Who doesn’t like the texture and taste of a chunky bolognese that brings you right back to your mama’s kitchen table?! Me definitely, but no meat please! So Lentil Bolognese it is!
Lentils are the perfect substitute for ground beef here. They have such a hearty texture so you won’t miss the meat at all. No meat also means less fat. I only used 1 teaspoon of coconut oil for a pot that serves five and no one found it to be dry or lacking oil. On the contrary, everyone I served this Lentil Bolognese to was amazed and asked for more.
Besides the lentils there is also grated carrots and chopped celery in the Bolognese, which give it so much flavor and texture. I love preparing Lentil Bolognese on the weekends and eating it throughout the week. It really pairs will with rice, pasta and my latest version…corn cakes!

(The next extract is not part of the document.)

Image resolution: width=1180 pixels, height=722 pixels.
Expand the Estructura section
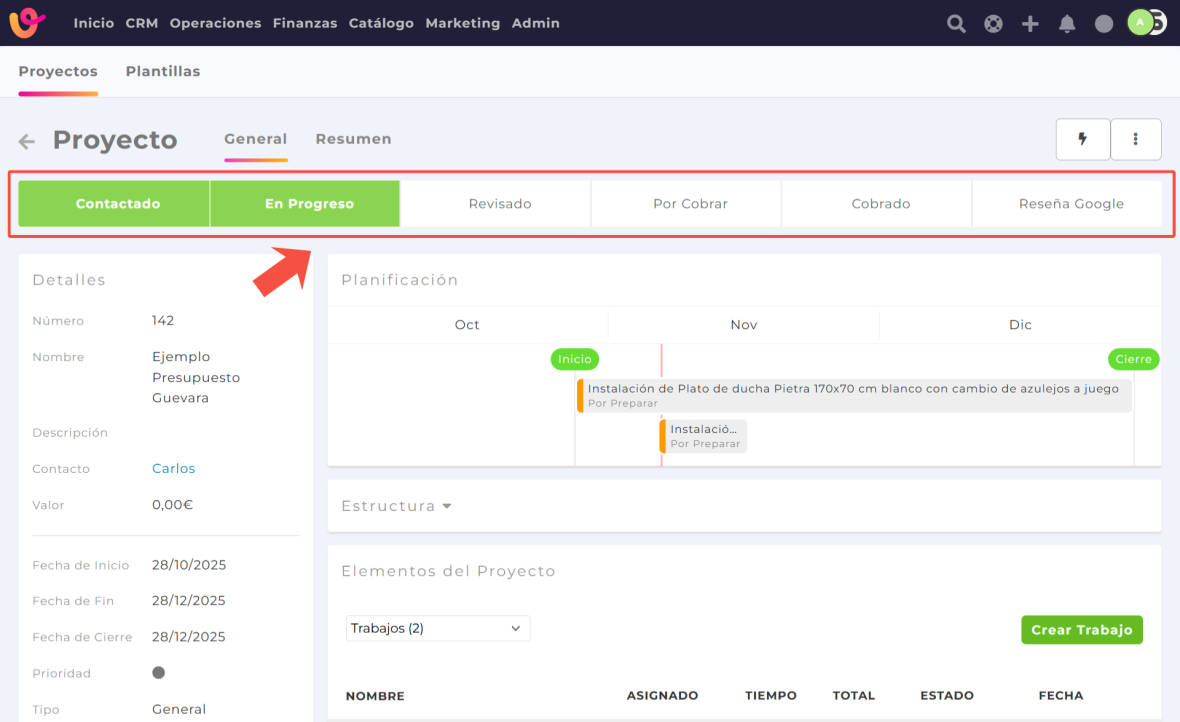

Now that it is already September and the weather is turning to fall (at least where I live) this dish will be your friend when it’s getting chilly outside.
- 1 medium onion
- 1 clove garlic
- 1 tsp coconut oil
- 2 carrots
- 2 stalks celery
- 1 tbsp tomato paste
- 1 cup (200g) dry green lentils
- 2 cups (500ml) water
- 1 heaped tsp granulated broth
- 1 heaped tsp smoked paprika
- salt and pepper to taste
- First chop the onion, garlic and celery into small pieces.
- Use a box grater or a food processor to coarsely grate the carrots.
- In a large pot, heat the coconut oil and brown the onions and garlic until translucent and lightly fragrant.
- Add the grated carrots, celery, tomato paste, crushed tomatoes, lentils, and water and stir to combine.
- With the lid on simmer the Lentil Bolognese for about 45 min.
- Season the Lentil Bolognese after it is done cooking. This is especially important for the granulated broth as the salt makes it tougher for the lentils to soften. Season with salt and pepper to taste.
- I usually eat the Lentil Bolognese with rice but pasta, quinoa etc. should be a good fit as well.